Definitiv im Päckchen müssten aber die Werkzeuge sein, die die Apotheker brauchen, um das elektronische Rezept zu verarbeiten. Dessen Einführung will Gesundheitsminister Spahn nun forcieren. Er plant eine entsprechende Gesetzesänderung, die bis spätestens 2020 greifen soll.
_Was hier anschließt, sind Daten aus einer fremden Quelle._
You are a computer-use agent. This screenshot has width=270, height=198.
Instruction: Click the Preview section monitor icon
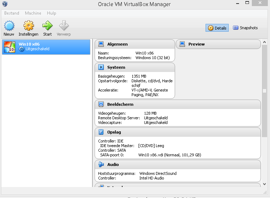click(x=182, y=44)
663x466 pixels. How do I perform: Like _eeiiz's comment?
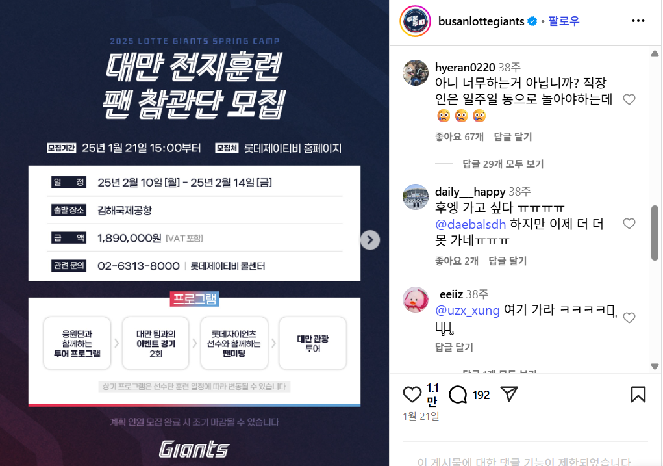[629, 317]
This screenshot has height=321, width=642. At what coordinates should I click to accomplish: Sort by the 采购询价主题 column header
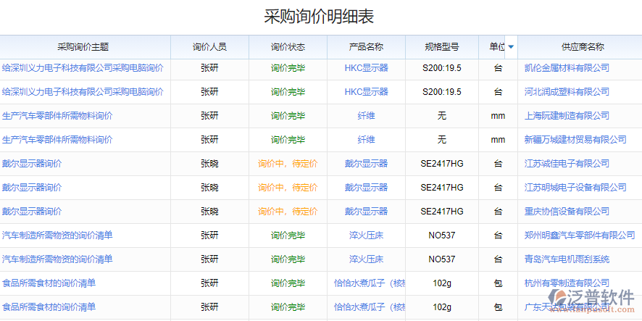click(83, 47)
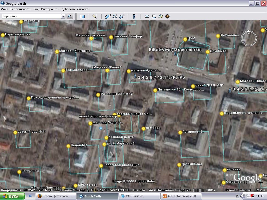This screenshot has width=267, height=200.
Task: Open the Файл menu
Action: tap(4, 9)
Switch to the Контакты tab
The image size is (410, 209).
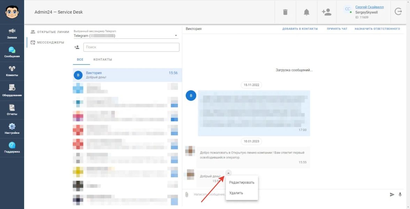(103, 60)
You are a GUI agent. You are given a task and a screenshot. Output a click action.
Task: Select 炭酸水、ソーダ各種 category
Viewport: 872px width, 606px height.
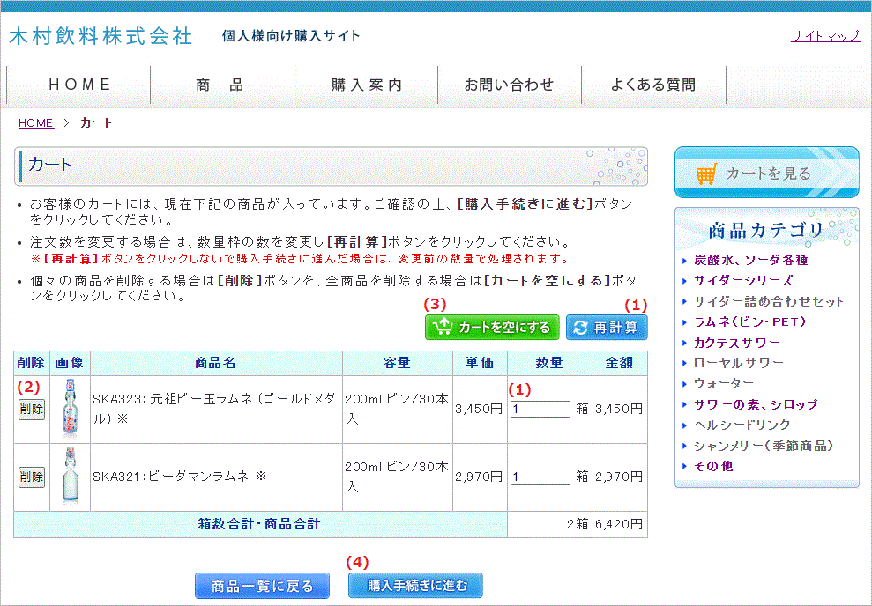(750, 261)
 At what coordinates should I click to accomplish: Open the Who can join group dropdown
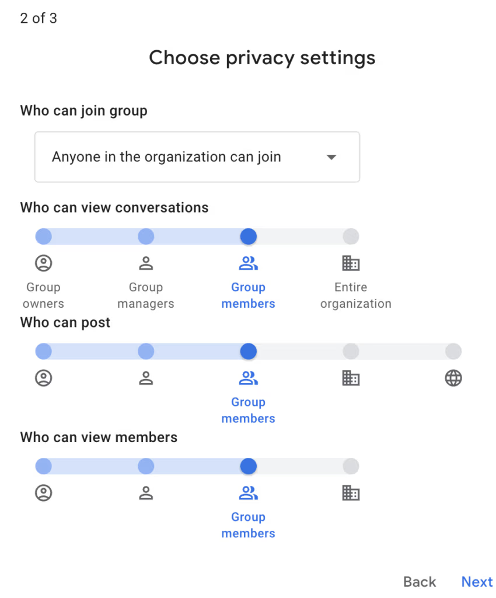click(197, 157)
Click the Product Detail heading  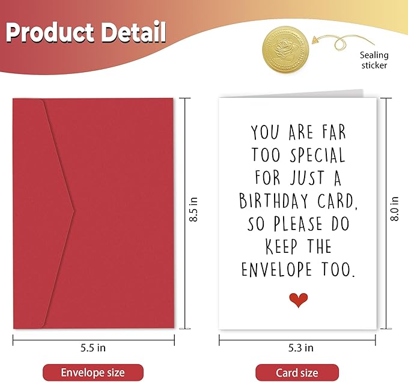point(86,33)
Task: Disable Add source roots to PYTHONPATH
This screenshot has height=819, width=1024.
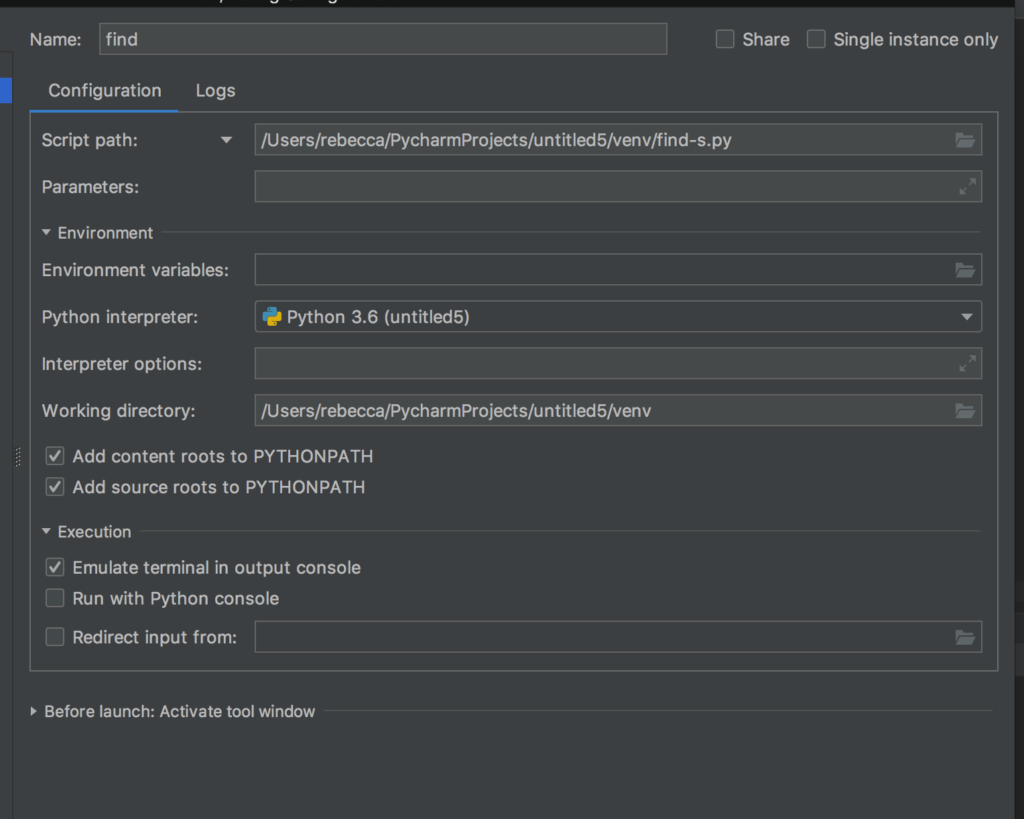Action: pos(55,487)
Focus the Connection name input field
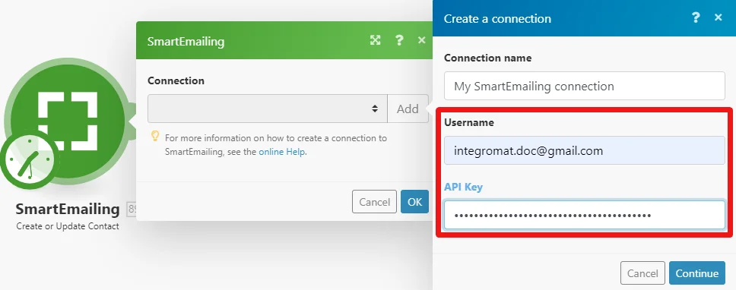Image resolution: width=736 pixels, height=290 pixels. (x=585, y=87)
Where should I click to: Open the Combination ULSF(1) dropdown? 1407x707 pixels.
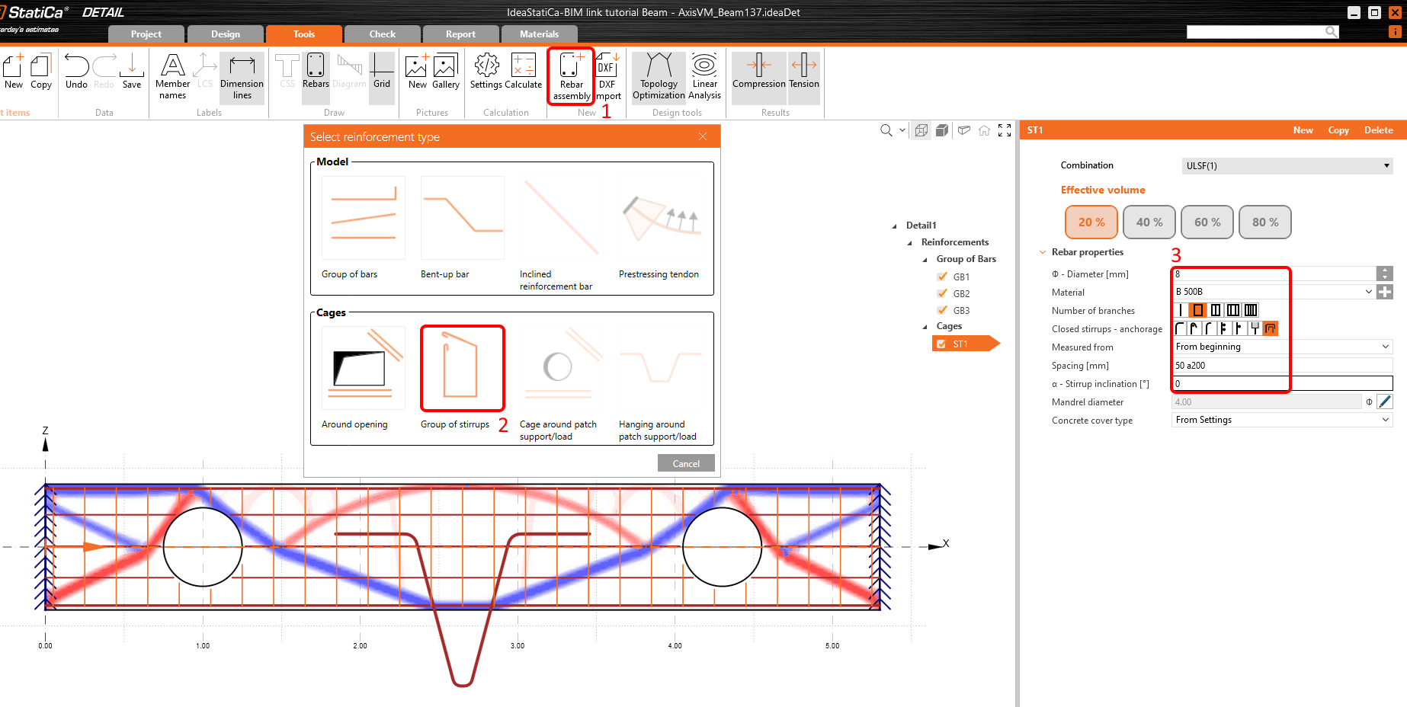pos(1286,165)
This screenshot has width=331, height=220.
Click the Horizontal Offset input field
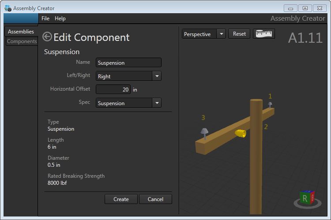113,89
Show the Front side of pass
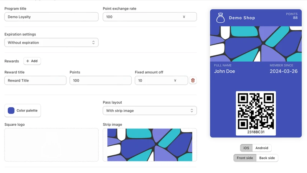The width and height of the screenshot is (307, 173). 245,158
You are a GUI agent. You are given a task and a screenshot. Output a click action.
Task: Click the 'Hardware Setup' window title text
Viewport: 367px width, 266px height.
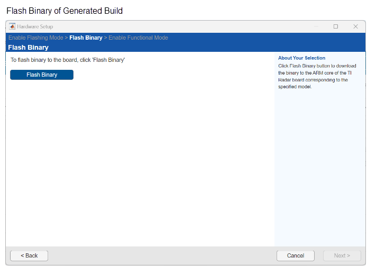[x=35, y=26]
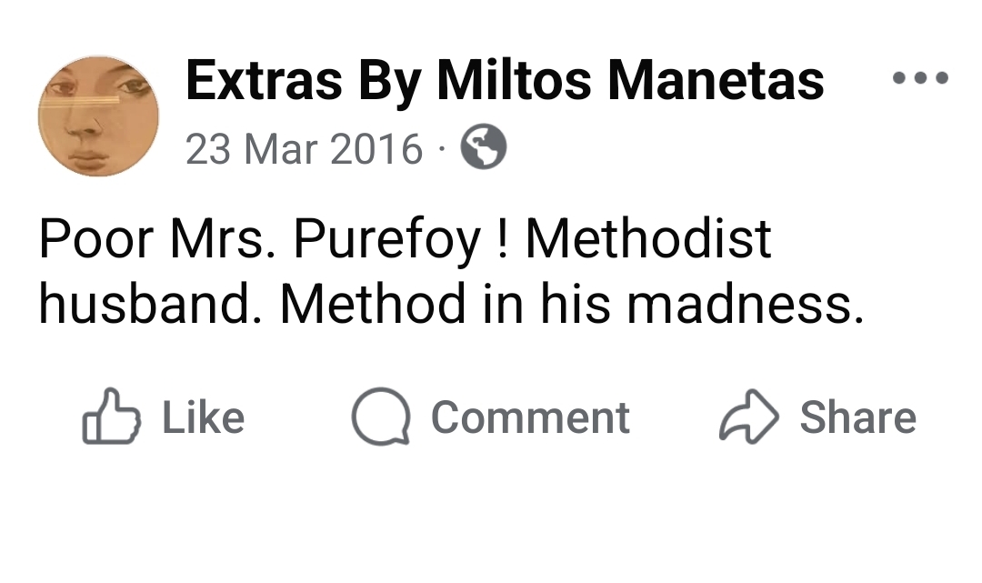Image resolution: width=982 pixels, height=583 pixels.
Task: Click "Manetas" in the author name
Action: coord(716,81)
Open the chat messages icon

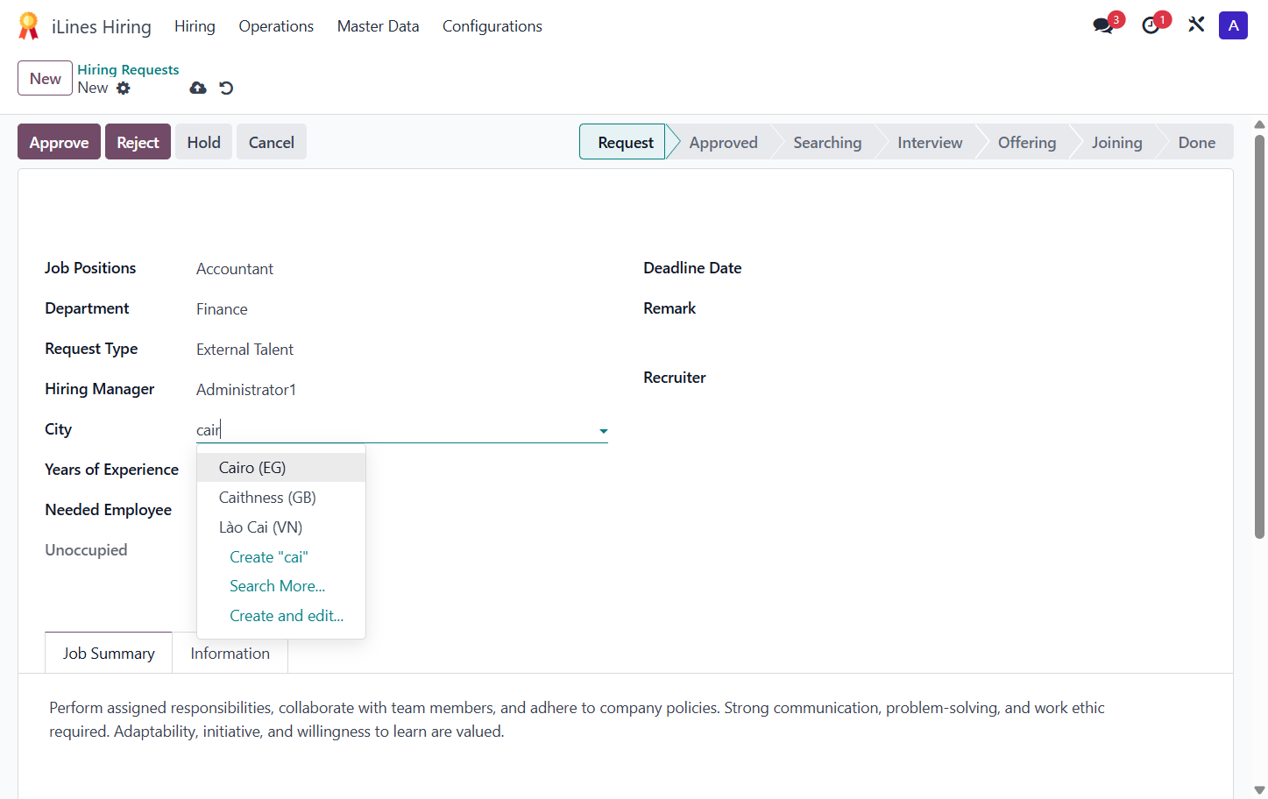pyautogui.click(x=1103, y=25)
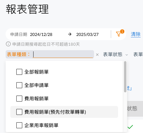
Task: Click the info icon beside date hint
Action: pos(8,44)
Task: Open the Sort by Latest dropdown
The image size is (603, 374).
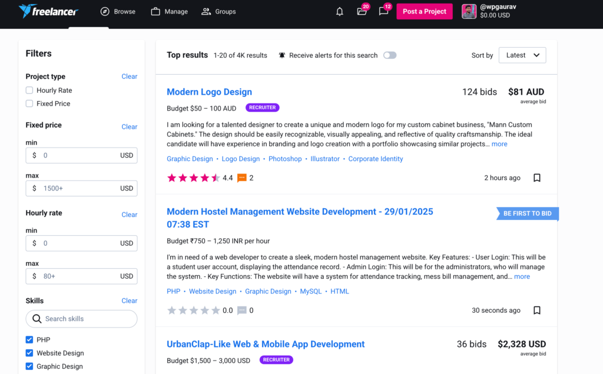Action: (x=522, y=55)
Dann könnten Ärzte Patienten nicht nur telemedizinisch behandeln, sondern auch digital ein Rezept ausstellen. »Was passiert, wenn die Patienten die E-Rezepte dann auf dem Handy haben?«, fragte Fink. In welcher App landen sie dann? Hier müsste der Berufstand an Lösungen mitarbeiten, um nicht irgendwann außen vor zu sein.

Die ABDA werde sich Spahns Paket genau ansehen. Sie habe jetzt eine schwierige Abwägung vorzunehmen. Setze man auf das Rx-Versandhandelsverbot, sei das zwar das richtige Pferd, man könne aber trotzdem am Ende mit diesem verlieren, wenn das Gesetz nicht verabschiedet oder nach Verabschiedung vom Europäischen Gerichtshof wieder kassiert würde. Oder man setze auf ein Paket, das neben Geld und Strukturveränderungen vor allem auch eine sogenannte SGB-V-Lösung enthalten müsse, sprich eine Preisbindungsklausel im Sozialgesetzbuch V . Gerade die Strukturveränderungen könnten sich aber auch positiv auswirken. »Wir müssen auch die Chancen sehen, nicht nur die Gefahren«, sagte Fink.